DIRECTIVE A:
Please pull out every line in the records below that contains the word "resolution".

Trusting God when the light fades:
the doctrine of providence

Derek Thomas

According to Thomas Brooks, "as a Christian is never out of the reach of God’s hand, so he is never out of the view of God’s eye." It is a consoling truth which every wise Christian takes to heart. For life, the Christian life, can be hard. Losses and crosses are the lot of those who follow Jesus. As Peter warned, we may have "to suffer grief in all kinds of trials" (1 Pet. 1:6). The Bible negates the false optimism of health and wealth advocates. Its pernicious assurance of lives free from trouble fly in the face of biblical portraits of God’s children. Job is a case in point.

The testimony as to his godliness is unequivocal: from the author of the book of Job (Job 1:1) and from God himself (Job 1:8). But Job loses all his children, his economic livelihood, and ultimately his health. In a record of Satanic opposition, Job is left destitute of all support. His friends deride him with a theology offering instant reversal of his misfortune if he were only to repent of his sin. Specific sin there was not, of course. But like their modern counterparts who deal in guilt, Job’s comforters were insistent that trouble was always the sign of a reckless life. Their contribution only added to Job’s difficulties.

The greatest difficulty for Job, however, came from God’s silence. The silence of God can be deafening. Elizabeth Elliot puts it succinctly: "God knows the way that he takes; you don’t know his." The demand for an explanation of God’s ways is understandable, but not forthcoming. Not until chapter 38 does God speak, and then, from the midst of a storm. It is all designed to teach Job a fundamental lesson: that God is other than we are. God’s first words are combatative: "Brace yourself like a man" (Job 38:2). Job is being summoned to wrestle with God! But what kind of match is it? Not a meeting of equals! The very first question is enough to bring Job to the floor in submission: "Where were you when I laid the earth’s foundation?" (Job 38:3).

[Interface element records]
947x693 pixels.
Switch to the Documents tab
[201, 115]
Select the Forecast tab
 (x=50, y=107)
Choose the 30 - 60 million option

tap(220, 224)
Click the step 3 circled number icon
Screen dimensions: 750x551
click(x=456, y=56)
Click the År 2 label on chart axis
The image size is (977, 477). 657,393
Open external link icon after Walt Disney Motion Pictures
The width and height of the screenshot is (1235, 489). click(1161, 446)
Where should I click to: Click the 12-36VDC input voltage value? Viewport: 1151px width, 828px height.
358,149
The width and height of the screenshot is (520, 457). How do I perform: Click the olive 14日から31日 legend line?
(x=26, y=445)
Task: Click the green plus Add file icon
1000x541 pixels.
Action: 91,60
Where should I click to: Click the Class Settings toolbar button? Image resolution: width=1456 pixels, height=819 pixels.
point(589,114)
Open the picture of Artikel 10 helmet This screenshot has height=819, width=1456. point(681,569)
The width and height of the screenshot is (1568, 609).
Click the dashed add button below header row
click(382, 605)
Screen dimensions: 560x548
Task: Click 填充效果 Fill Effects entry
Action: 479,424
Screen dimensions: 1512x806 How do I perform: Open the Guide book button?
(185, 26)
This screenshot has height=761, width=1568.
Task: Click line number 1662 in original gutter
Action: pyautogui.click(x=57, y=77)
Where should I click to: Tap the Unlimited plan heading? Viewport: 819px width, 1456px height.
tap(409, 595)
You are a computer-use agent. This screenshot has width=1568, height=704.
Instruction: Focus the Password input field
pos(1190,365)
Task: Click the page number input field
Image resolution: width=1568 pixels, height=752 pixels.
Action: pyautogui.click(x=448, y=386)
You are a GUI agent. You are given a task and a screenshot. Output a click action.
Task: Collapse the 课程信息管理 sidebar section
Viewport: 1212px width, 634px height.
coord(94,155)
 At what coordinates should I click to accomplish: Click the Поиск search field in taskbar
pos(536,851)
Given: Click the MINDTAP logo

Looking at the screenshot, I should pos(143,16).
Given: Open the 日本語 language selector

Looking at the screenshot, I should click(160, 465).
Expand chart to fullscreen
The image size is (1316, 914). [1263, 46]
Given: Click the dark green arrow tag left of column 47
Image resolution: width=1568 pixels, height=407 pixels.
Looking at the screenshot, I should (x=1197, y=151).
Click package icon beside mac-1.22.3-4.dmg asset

DIRECTIVE B:
Condense the paragraph of the providence essay that begins "The testimony as to his godliness" into a short bulleted list that keeps its main facts.

RIGHT ANSWER A:
Where should I click to: Click the Class Settings toolbar button? Image resolution: width=1456 pixels, height=819 pixels.
Image resolution: width=1568 pixels, height=752 pixels.
Image resolution: width=1568 pixels, height=407 pixels.

RIGHT ANSWER B:
- Job's godliness is affirmed both by the author of the book (Job 1:1) and by God himself (Job 1:8).
- He nonetheless loses his children, his livelihood, and finally his health, and under Satanic opposition is left with no support.
- His friends deride him, claiming his misfortune would reverse at once if he repented of his sin, though there was no specific sin.
- Like modern dealers in guilt, they insisted trouble always signals a reckless life, which only added to Job's difficulties.